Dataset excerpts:
■ ■ ■ ■ ■ ■ ■

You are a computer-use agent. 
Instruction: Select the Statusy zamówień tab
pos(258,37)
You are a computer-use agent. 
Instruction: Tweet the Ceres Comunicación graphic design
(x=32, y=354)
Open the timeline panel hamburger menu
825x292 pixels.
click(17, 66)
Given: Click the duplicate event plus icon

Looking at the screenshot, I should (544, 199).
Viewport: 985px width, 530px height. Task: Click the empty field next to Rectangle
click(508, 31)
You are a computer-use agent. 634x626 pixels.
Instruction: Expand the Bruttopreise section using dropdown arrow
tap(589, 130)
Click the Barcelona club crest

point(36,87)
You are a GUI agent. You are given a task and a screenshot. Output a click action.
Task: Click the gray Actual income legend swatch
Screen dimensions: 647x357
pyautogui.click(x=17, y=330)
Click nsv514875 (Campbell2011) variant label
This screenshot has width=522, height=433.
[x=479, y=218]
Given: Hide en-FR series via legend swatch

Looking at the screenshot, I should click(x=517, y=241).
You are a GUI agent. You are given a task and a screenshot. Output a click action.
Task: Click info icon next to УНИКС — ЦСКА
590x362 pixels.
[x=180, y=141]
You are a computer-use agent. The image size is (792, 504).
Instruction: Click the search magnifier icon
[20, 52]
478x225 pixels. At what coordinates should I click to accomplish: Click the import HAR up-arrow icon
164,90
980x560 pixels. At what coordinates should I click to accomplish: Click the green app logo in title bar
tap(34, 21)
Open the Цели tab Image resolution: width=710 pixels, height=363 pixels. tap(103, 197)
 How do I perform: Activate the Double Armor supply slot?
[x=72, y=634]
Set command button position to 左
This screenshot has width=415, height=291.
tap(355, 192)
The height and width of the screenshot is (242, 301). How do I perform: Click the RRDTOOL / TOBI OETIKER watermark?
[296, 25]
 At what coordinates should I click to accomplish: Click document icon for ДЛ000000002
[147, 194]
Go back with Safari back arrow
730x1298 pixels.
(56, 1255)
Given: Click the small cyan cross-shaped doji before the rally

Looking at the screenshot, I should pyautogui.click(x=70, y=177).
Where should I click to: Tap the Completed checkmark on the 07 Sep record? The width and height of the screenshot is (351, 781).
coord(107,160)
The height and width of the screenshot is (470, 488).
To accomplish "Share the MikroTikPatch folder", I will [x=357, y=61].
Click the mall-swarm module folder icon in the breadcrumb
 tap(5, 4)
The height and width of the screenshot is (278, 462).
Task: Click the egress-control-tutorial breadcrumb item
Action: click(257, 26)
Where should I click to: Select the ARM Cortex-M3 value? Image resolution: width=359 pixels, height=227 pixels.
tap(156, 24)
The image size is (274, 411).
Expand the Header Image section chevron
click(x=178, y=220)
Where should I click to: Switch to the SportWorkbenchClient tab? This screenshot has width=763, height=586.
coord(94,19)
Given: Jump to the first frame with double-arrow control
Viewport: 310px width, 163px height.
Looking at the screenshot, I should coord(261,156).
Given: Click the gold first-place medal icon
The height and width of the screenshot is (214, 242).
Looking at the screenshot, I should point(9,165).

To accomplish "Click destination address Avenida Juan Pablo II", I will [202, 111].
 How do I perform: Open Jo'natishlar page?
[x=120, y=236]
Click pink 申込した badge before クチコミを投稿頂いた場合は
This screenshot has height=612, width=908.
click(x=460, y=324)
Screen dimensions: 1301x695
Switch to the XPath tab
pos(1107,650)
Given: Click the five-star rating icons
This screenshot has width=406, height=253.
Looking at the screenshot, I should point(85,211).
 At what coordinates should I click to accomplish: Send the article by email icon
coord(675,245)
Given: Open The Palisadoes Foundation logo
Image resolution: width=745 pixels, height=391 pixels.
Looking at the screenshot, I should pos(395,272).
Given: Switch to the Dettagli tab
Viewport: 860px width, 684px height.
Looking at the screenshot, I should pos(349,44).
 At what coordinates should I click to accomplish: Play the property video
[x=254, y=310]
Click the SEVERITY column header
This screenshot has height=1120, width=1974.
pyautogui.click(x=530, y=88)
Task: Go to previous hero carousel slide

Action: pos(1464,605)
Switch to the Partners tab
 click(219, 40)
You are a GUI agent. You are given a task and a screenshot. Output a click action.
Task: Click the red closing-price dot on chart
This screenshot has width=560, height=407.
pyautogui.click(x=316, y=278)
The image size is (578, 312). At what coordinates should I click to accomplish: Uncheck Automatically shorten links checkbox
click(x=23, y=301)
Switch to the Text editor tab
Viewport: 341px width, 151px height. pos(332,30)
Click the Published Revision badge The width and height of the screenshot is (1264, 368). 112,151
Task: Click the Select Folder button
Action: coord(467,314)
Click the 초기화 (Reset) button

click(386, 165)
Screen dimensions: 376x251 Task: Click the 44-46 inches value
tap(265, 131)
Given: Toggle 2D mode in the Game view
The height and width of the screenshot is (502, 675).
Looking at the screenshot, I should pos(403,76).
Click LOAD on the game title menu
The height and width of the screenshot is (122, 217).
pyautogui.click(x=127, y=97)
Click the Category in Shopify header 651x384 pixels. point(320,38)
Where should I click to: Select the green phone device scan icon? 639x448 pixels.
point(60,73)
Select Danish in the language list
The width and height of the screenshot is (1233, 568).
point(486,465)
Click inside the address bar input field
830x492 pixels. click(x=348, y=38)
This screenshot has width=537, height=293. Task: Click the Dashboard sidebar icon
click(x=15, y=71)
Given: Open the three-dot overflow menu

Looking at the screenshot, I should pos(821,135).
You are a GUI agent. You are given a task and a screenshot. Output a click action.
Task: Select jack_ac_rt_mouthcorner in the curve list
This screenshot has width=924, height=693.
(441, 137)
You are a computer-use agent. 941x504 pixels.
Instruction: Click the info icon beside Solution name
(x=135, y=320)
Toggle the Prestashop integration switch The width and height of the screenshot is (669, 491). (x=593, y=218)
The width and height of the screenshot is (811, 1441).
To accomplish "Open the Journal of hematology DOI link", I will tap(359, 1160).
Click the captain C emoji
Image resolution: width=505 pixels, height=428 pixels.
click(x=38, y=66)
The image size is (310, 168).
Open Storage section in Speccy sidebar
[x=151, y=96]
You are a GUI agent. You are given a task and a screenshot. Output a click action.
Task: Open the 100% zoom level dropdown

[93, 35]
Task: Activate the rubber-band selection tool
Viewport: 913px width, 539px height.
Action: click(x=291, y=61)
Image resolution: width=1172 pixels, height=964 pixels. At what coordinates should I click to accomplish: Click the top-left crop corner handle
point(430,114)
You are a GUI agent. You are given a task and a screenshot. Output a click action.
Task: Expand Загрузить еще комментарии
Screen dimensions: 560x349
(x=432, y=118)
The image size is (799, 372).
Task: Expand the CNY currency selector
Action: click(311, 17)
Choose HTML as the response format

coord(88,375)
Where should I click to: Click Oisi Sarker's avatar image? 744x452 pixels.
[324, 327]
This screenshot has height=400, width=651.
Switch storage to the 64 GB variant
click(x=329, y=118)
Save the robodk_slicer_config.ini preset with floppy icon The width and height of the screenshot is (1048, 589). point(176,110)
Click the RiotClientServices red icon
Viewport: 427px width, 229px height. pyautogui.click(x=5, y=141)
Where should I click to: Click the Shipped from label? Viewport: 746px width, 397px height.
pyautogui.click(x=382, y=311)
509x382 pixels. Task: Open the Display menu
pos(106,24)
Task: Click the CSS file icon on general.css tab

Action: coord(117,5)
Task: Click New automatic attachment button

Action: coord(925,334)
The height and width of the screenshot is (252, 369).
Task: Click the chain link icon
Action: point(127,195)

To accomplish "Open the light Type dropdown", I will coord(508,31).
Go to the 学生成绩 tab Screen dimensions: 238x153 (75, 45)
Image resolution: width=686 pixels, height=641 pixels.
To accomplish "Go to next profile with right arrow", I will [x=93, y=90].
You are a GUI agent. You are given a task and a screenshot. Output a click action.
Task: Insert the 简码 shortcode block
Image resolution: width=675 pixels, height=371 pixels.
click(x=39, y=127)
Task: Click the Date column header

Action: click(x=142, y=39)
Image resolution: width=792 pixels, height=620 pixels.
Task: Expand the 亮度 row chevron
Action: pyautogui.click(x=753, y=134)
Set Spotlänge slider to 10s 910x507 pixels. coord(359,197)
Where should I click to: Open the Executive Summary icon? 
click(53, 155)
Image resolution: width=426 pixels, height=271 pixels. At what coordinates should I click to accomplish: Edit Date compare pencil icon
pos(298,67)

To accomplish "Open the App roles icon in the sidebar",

■ ■ ■ ■ ■ ■ ■

In the lines above, find the word "first" and copy each line that contains it.

Given: Jump to the first frame with double-arrow control
Given: Click the gold first-place medal icon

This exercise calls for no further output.